Houve quem risse. Naquela época, só ficava na cidade quem queria fugir da folia. A dúvida se haveria quórum era real. Ainda assim, no embalo etílico, marcamos o dia do bloco e as providências: chamar os amigos músicos, pensar o trajeto, criar um blog (sim, naquela época usava-se blog).

No domingo do carnaval, me lembro de ir para a concentração do bloco com um frio na barriga. E se não tivesse ninguém? Saberíamos tocar? Seríamos mesmo capazes de fazer carnaval na terra que já foi chamada de túmulo do samba?

Éramos poucos, uns 30, e saracoteamos por ruas desertas com bastante liberdade rítmica. As pessoas olhavam das janelas e estranhavam. Alguns desciam. “Quem descia, não voltava mais para casa”, como bem lembrou um amigo sobre este dia.
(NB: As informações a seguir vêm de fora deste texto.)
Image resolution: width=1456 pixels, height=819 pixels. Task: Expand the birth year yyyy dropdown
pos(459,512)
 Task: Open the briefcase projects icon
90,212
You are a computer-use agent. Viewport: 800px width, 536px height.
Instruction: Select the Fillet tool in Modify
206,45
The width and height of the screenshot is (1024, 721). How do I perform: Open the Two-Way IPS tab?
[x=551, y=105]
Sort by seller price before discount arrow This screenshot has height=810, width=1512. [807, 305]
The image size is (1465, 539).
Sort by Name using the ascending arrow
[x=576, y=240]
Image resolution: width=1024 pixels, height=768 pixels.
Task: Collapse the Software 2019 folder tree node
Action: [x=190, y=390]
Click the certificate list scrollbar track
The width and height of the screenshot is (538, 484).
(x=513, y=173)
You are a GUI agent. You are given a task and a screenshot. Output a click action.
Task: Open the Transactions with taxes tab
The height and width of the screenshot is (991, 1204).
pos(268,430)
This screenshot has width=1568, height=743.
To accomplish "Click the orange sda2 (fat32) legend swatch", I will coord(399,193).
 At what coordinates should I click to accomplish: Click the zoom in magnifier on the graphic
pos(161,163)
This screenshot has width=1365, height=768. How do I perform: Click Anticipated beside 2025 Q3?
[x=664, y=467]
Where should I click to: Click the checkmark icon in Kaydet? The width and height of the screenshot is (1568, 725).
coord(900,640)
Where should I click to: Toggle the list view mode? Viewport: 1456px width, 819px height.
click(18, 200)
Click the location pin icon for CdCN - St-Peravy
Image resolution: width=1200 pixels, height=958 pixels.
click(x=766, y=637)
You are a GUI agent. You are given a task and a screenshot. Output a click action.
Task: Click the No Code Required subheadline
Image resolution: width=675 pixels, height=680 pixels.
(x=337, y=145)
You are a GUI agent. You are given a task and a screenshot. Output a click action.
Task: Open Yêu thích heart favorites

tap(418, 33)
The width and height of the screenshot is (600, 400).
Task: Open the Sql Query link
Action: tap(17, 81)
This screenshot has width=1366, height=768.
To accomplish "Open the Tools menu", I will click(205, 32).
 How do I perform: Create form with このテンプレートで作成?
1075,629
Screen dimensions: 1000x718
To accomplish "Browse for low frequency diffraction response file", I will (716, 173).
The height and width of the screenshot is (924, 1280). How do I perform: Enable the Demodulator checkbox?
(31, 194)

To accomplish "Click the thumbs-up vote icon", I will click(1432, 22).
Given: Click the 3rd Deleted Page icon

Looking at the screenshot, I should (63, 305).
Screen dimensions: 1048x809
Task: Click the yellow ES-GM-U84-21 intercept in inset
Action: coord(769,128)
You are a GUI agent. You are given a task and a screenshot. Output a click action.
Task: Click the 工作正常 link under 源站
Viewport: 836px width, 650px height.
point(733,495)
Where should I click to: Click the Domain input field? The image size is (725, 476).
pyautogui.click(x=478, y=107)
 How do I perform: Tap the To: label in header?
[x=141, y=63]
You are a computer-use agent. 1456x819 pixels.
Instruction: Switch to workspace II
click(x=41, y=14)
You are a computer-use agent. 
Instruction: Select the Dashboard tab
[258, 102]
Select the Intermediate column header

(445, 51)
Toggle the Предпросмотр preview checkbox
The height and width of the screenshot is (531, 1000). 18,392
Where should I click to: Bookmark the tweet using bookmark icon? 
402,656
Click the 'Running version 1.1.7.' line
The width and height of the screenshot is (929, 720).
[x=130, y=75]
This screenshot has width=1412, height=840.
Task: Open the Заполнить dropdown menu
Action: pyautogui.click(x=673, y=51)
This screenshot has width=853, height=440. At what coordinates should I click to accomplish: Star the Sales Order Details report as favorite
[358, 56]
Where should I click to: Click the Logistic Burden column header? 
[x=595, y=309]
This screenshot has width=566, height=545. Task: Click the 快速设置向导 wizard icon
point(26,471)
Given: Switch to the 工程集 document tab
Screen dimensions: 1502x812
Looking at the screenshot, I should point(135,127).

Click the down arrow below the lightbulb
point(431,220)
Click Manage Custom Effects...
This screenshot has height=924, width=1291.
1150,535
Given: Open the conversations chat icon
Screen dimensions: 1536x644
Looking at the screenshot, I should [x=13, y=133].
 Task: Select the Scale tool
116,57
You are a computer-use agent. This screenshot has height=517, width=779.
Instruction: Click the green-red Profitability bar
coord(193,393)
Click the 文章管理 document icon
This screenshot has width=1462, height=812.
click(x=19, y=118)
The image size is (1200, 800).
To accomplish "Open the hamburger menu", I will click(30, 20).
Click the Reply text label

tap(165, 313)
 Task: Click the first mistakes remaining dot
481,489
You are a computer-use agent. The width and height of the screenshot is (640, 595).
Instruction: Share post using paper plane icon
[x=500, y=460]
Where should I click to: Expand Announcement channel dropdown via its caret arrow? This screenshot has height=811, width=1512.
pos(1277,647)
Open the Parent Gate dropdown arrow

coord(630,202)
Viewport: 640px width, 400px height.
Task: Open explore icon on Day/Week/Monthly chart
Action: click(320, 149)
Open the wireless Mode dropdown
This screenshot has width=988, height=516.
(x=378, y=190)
O bloco perambulou por becos e lotes vagos, adentrou bancos, postos de gasolina e sorveterias, enfrentou a chuva torrencial e teve seu fim em algum boteco.

O sentimento era de euforia, por termos conseguido tornar possível algo que parecia distante. Sim, era possível retomar a rua, estar junto com amigos, vestir fantasias, cantar e dançar, tomar banho de mangueira, caminhar com alegria. “Inventar a maravilha de amanhã”, diz uma canção que marcou esta geração.

A partir dos três blocos que saíram naquele ano, o carnaval de BH cresceu organicamente: 6 em 2010, 11 em 2011, algumas dezenas em 2012 e assim por diante. Hoje são centenas de blocos, com as propostas mais variadas, uma festa diversa com muita autonomia nas pontas.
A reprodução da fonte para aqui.